Noble metals are promising laser desorption/ionization mass spectrometry (ldims) matrix materials exhibiting superior surface plasmon effects and higher hot carrier effects, thereby improving desorption and ionization of analytes. According to the invention, the mixed double noble metal nano particles are self-assembled through a liquid-liquid interface or an oil-water-oil three-phase interface, so that a novel uniformly and densely arranged plasma array is prepared; the plasma array can preferentially detect specific metabolites (e.g., nucleosides) by enhancing the binding affinity between chemical groups (e.g., basic nitrogen heterocycles (base ring nitrogen), exocyclic ketone groups (exocyclic keto groups), imidazole groups, etc.) and noble metals.

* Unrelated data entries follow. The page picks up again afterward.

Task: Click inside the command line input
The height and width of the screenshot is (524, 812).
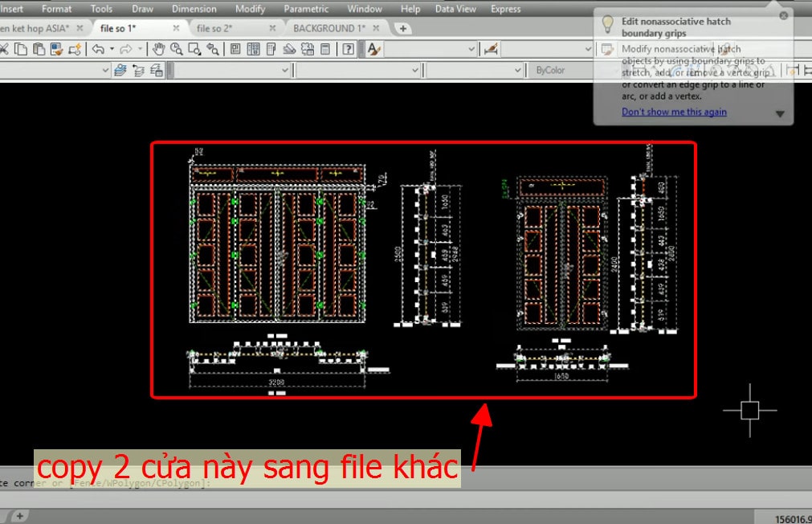Action: [241, 483]
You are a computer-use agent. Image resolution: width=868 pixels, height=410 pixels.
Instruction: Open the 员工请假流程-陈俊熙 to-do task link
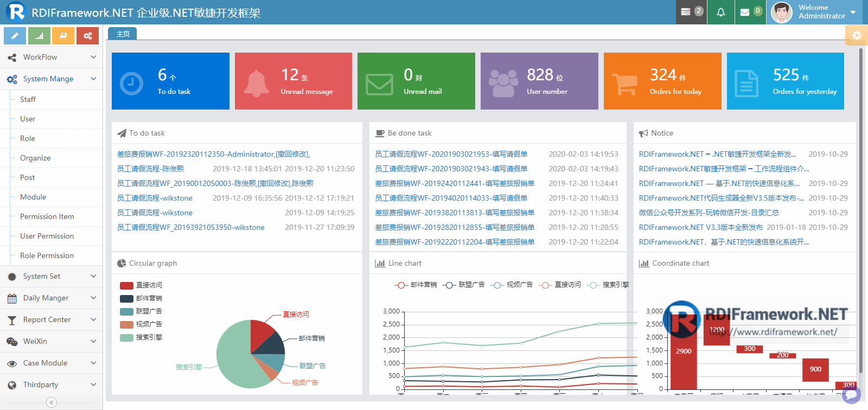(150, 169)
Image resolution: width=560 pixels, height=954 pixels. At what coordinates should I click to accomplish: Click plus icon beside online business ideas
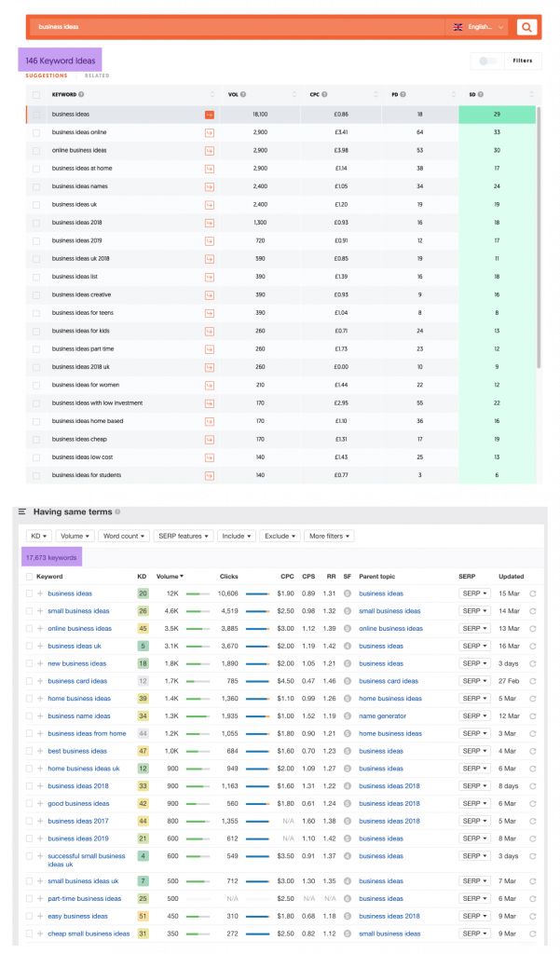tap(40, 629)
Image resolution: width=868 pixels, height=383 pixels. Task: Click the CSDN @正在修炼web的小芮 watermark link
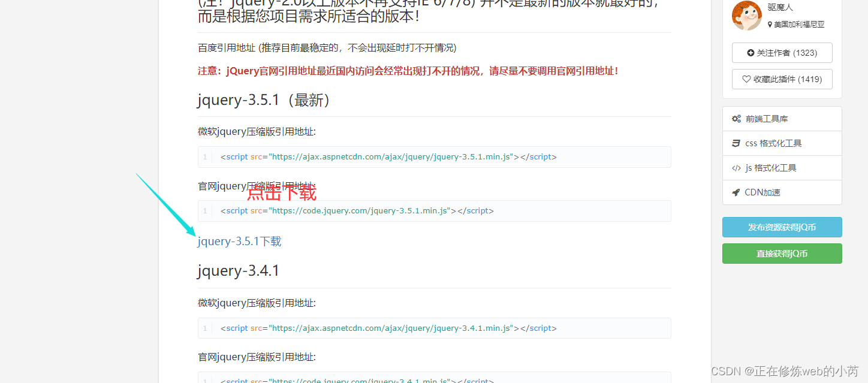pos(783,372)
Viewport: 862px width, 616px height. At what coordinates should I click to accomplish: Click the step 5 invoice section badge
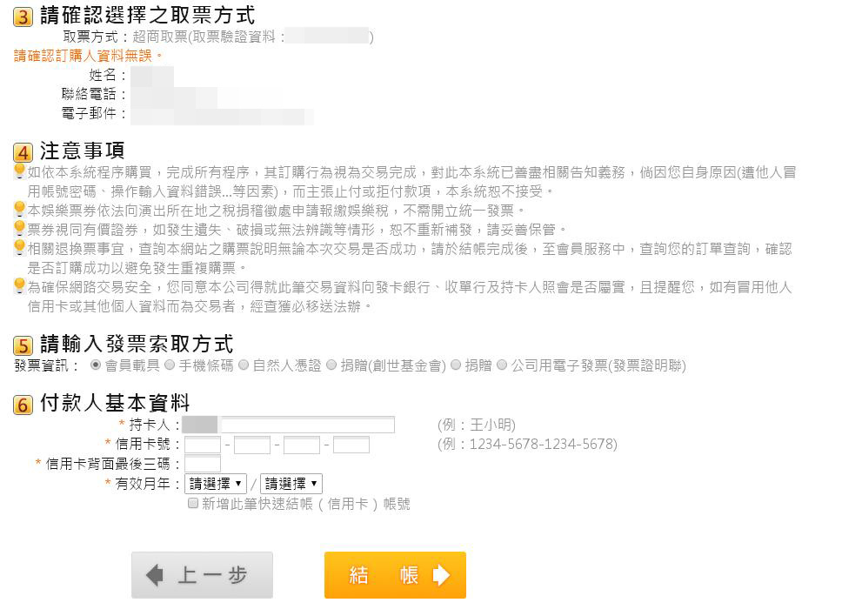pos(23,346)
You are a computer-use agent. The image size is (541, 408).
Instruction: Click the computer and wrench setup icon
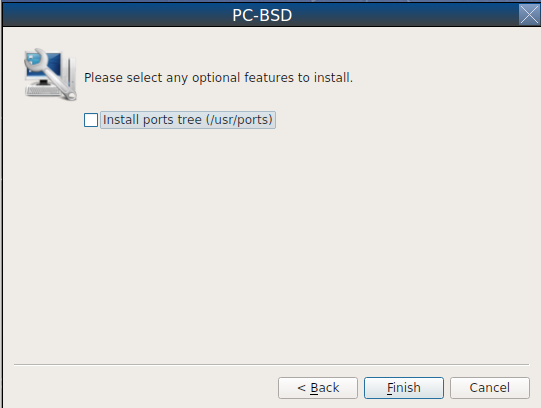tap(50, 74)
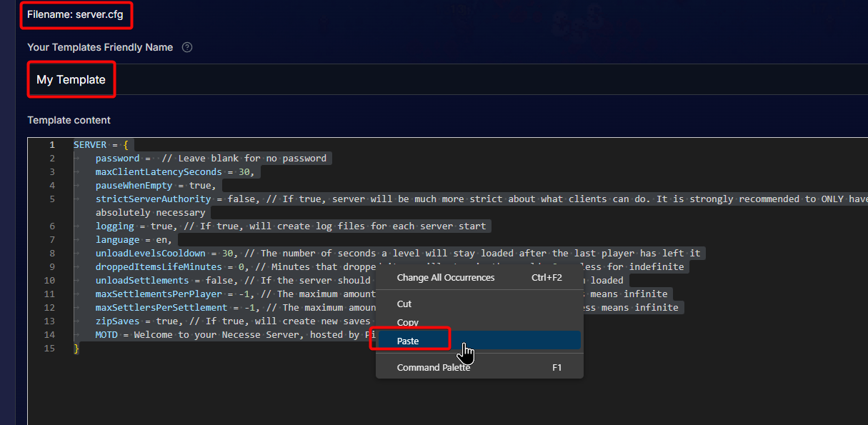Click droppedItemsLifeMinutes on line 9
868x425 pixels.
click(159, 267)
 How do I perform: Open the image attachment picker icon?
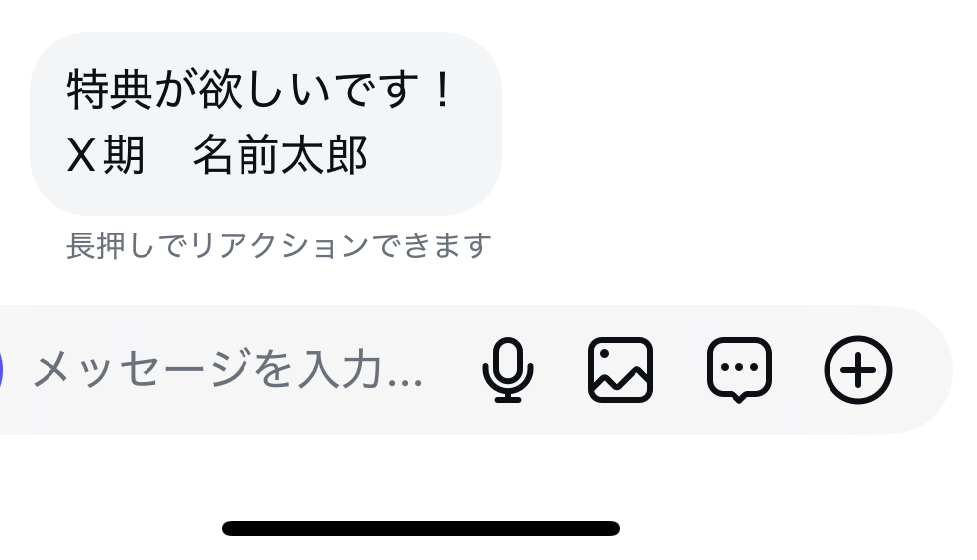pos(621,370)
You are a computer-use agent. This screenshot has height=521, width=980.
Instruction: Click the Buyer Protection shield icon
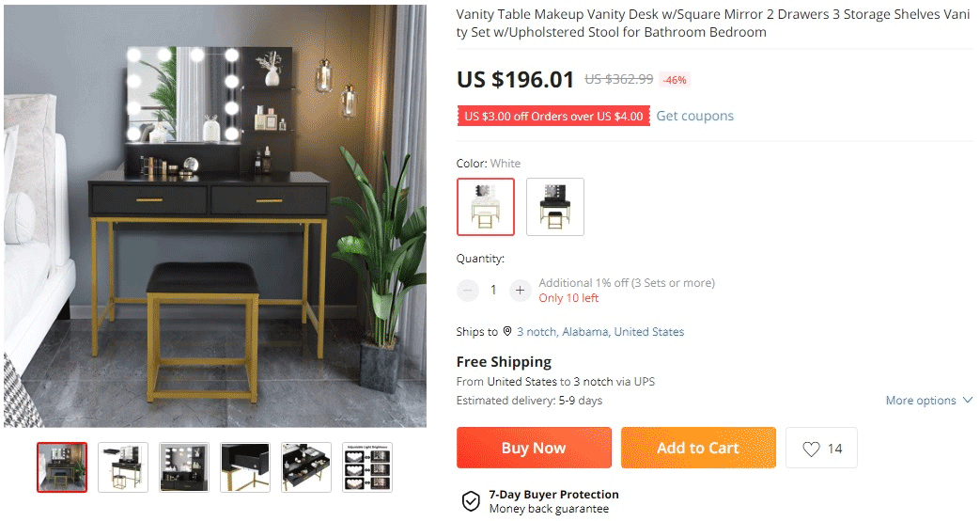click(x=471, y=501)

Compared with the prior art, the invention has the following beneficial effects:
the invention provides a novel plasma array formed by self-assembly of mixed bimetal nano materials, which can be used as a matrix material of matrix-assisted laser desorption ionization mass spectrum and is used for quantitative detection of nucleoside substances.
The invention aims to utilize self-assembled plasma arrays to assist LDI MS to detect nucleoside substances preferentially and quantitatively. The mixed bimetal plasma array is combined with mass spectrum, and has extremely strong affinity to nucleoside substances.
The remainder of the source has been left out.